My name is Sarah Antrim-Cambium, and I’m 54 years old. I’m originally from a small farming community in central Illinois, but I’ve lived in Chicago for the last 13 years. 

I’m a Spanish teacher with two master’s degrees: one in translation and interpretation, and another in educational leadership. I also am the executive director for the nonprofit International Dream Achievers Network. 

My interests all center around languages and cultures, so I’m a big traveler. I’ve been to 45 countries, and I think that has changed my worldview in positive ways. I began dedicating my time and financial resources more than a decade ago to indigenous rights, due to the friendships I developed with King Valentín of the Naso — and members of his council — while on a trip to Panamá. The council asked me to write a United Nations Democracy Fund proposal, which I did. In the course of the work, I traveled to the villages and visited with people, talking to them about their experiences with the Panamanian government and with the multinational corporations that were taking their land and water. 

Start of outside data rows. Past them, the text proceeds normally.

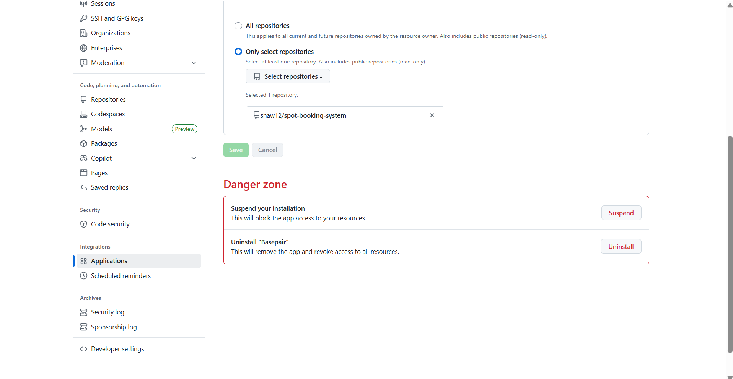Open Applications in the Integrations section

[x=109, y=260]
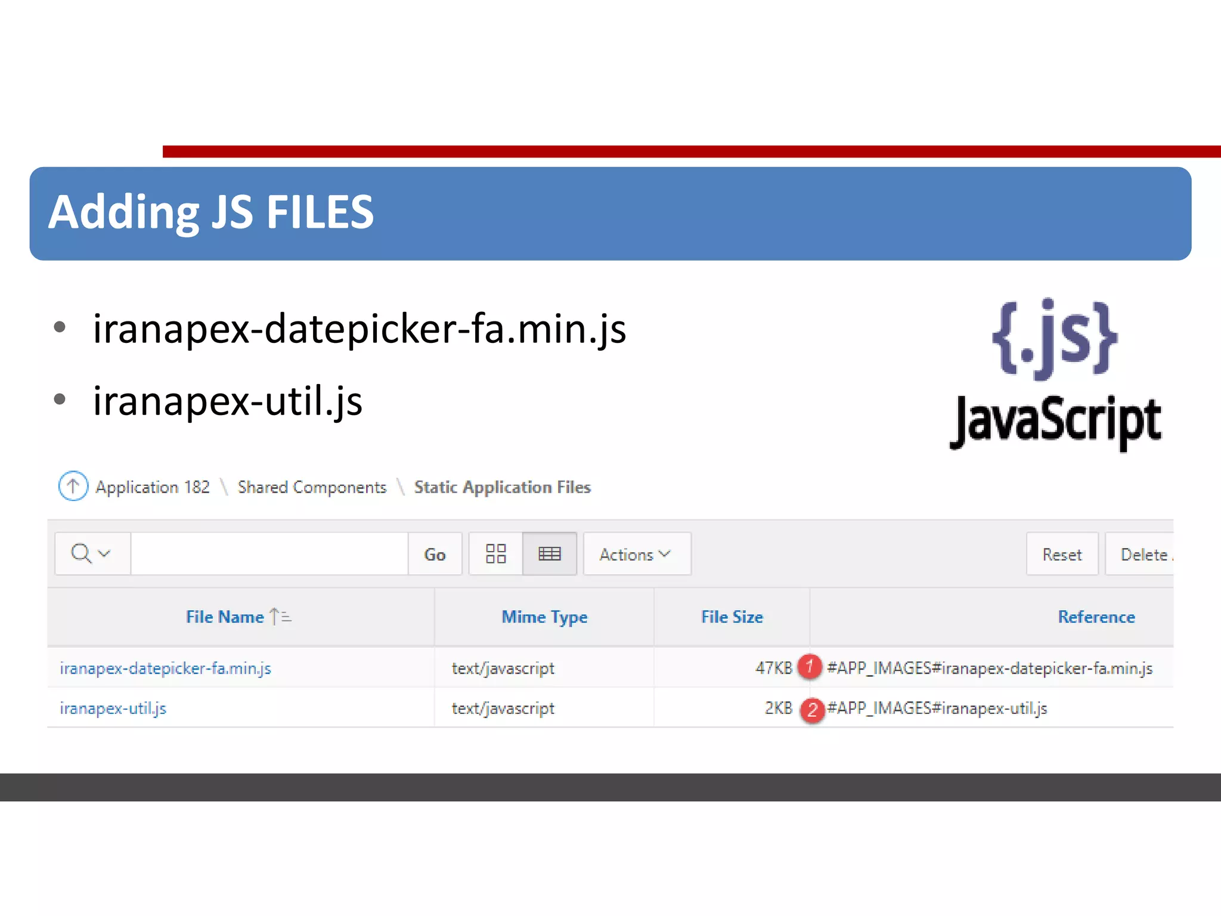Click the up-arrow parent navigation icon
Screen dimensions: 1221x916
tap(73, 486)
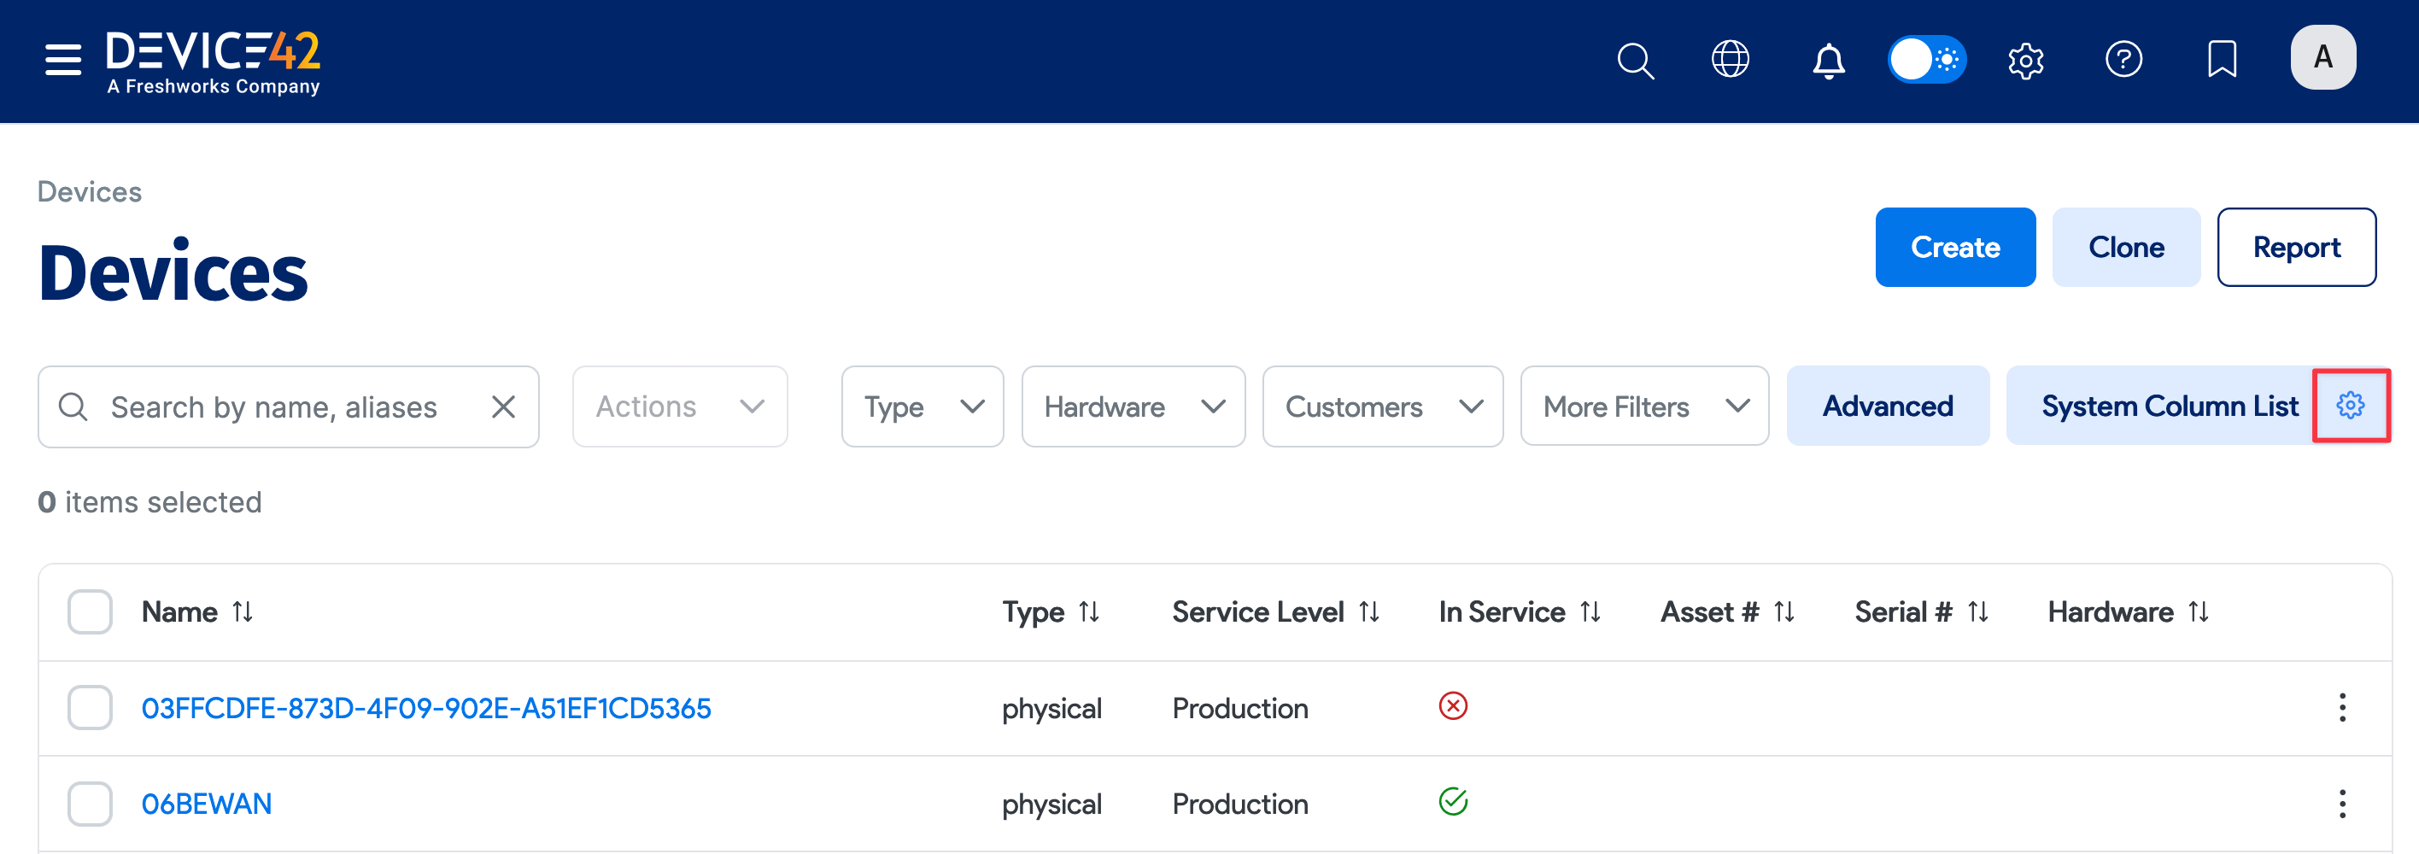The image size is (2419, 854).
Task: Open notifications via the bell icon
Action: coord(1829,60)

It seemed like an all-too-familiar story. The children took me out into the fields to show me the canisters of the smoke and tear gas bombs that had been thrown at their homes, forcing them to flee with what they could carry just minutes before bulldozers razed their homes. I raised money to buy a computer and cameras so that they would have more tools with which to document the human rights abuses that were being committed against the Naso people. 

Outside of work, raising my three children, and watching my grandchildren grow up, my greatest interest has been in doing my small part to create a more just world. 

I first heard about the Cheyenne River Youth Project through my friend Scotty Zacher. He and I came to Eagle Butte because he grew up there. He knew about my interests and what I was doing in Panamá, so he introduced me to (CRYP Executive Director) Julie Garreau — he thought I’d be interested in knowing someone who had dedicated her life to creating opportunities for children and their families. 

CRYP’s mission, and the energy and dedication of the staff and volunteers, really spoke to me. I thought I could contribute something, and I knew I could learn a lot.  

I have made the trip to the Cheyenne River Sioux Reservation either by myself or with two of my board members for five or six years. For the last two years, I’ve brought students and their parents as well. We generally work Monday to Friday for a one-week period. We also contribute to the Wo Otúh’an Wi (Moon of Giving Away Presents) Toy Drive every year, so while we’re not physically present at CRYP during the Christmas season, we are with them in spirit — the Christmas spirit. 

When I’m with CRYP, I love working in the garden! I grew up on a farm, so we always had a garden. I don’t have a green thumb by any means, but I can follow directions pretty well, so I’ve learned more about planting crops at CRYP than I did growing up on a farm. It’s so cool to talk with CRYP’s teen interns and the master gardener, and I love watching friendships develop while we’re all just working together. 

I also enjoyed prepping the walls for the annual RedCan invitational graffiti jam. It’s fun to see what kind of work gets put up on those blank walls. I loved helping the kids with their bikes, and helping other volunteers with a kids’ summer camp too. I loved working in the Keya Café as well; it took me back to my waitressing days. But one of my most memorable experiences was helping to raise a tipi for RedCan. It was just two men who really knew what they were doing, plus me—and I did not! But they were really patient teachers and fun to work with. 

More than anything, I love the connection to the people and the land. Creating an environment where friendships can develop is so cool. My work as a teacher, as the executive director of International Dream Achievers Network, and as a volunteer all have one thing in common: the work to create a better world for children. I’m grateful for the opportunity to connect, work, and learn at CRYP. 

I loved that I was able to bring my granddaughter. She participated in the activities with the kids who came to the day camp, and we put her to work in the garden too! I loved that she and (Youth Programs Director) Jerica’s little girl were able to hang out and become friends. 

Over the years with CRYP, I’ve learned a lot about how to be a better work partner. The staff is really great about giving us guidance on when to arrive and what our duties are, information about the community, and so on. They provide a very thorough orientation, so we’re able to do a much better job that way. Having an opportunity to speak with Lakota elders was a great surprise, and we learned so much that we could share with our communities back in Illinois. 

I think CRYP is absolutely essential to the Cheyenne River community. Everyone connected to CRYP is laser-focused on what’s best for the children. Providing a safe and free space for children to grow and feel loved and accepted is essential to any community, and CRYP really knows how to provide that. The staff also knows how to partner with families to provide extra support. Anything you do to help a child gives back to the community, and the world, more than we can ever measure.